Stated problem:
Copy the lines word for word, starting at the line that contains "You are a computer-use agent. The" and continuing through the last line. Leave the pictures out.

Data provided:
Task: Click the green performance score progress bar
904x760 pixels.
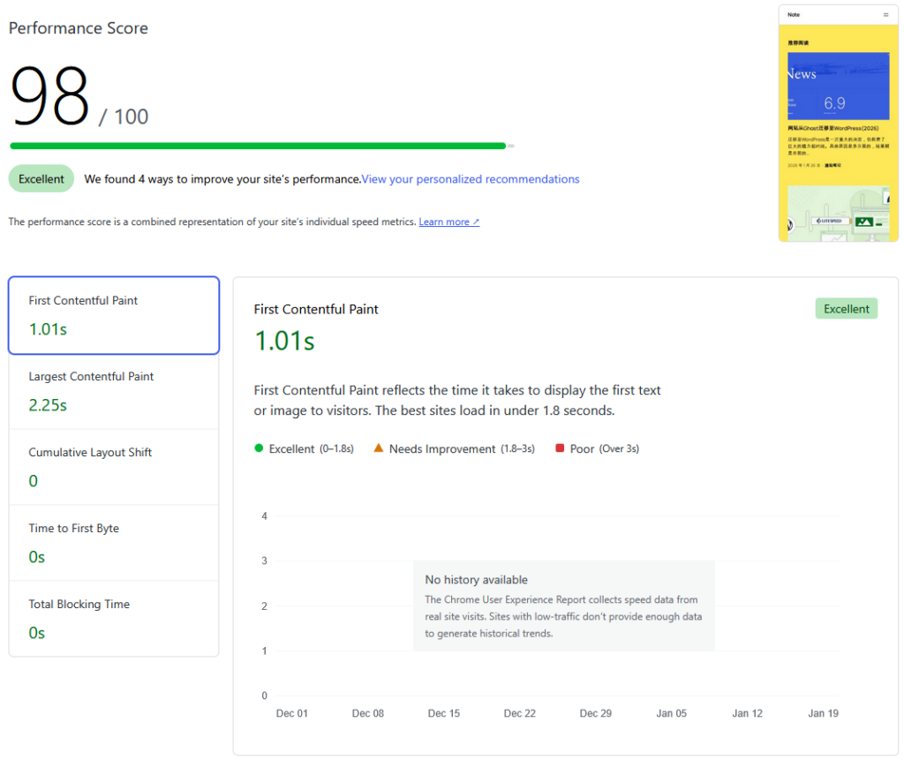Action: coord(258,146)
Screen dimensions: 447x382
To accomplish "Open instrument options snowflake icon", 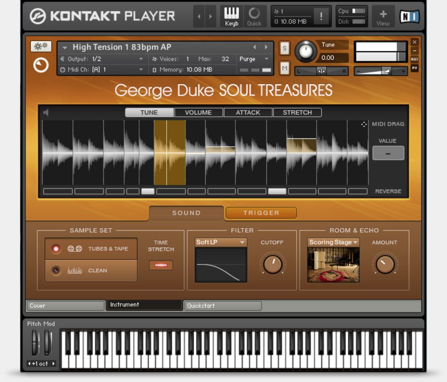I will tap(41, 46).
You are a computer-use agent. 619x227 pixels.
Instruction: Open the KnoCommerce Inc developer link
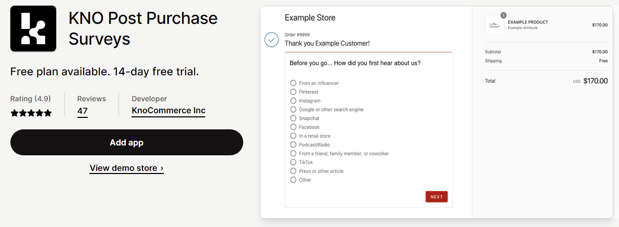click(168, 111)
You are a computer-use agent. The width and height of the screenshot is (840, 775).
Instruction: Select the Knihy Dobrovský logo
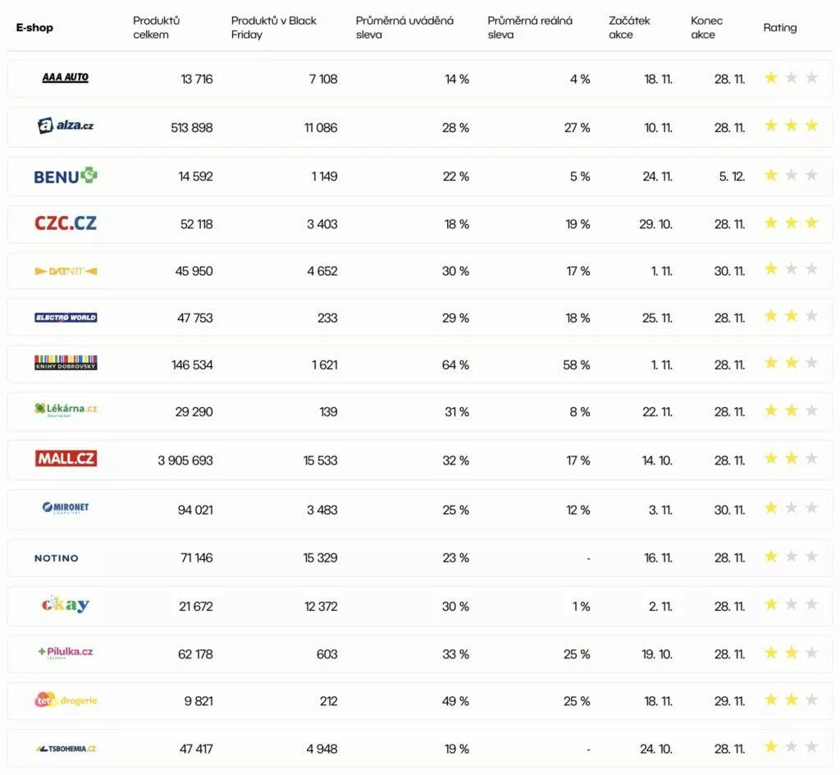pyautogui.click(x=66, y=363)
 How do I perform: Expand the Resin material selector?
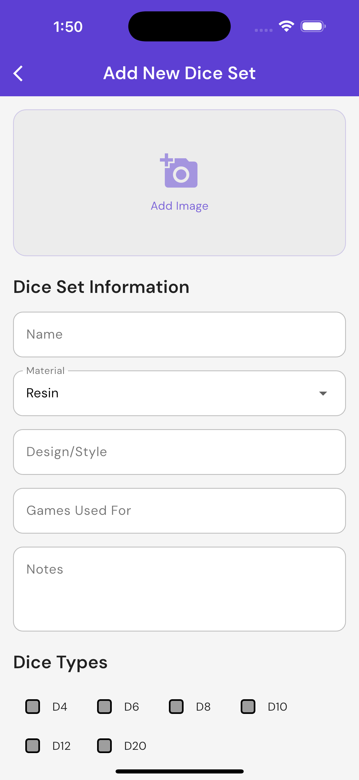coord(180,393)

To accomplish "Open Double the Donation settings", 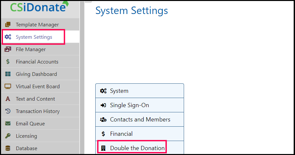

Solved problem:
You are a computer-use agent. The width and height of the screenshot is (840, 775).
Instruction: Select the Knihy Dobrovský logo
pyautogui.click(x=66, y=363)
 How do I perform: Expand the Resin material selector?
coord(180,393)

To accomplish "Open Double the Donation settings", 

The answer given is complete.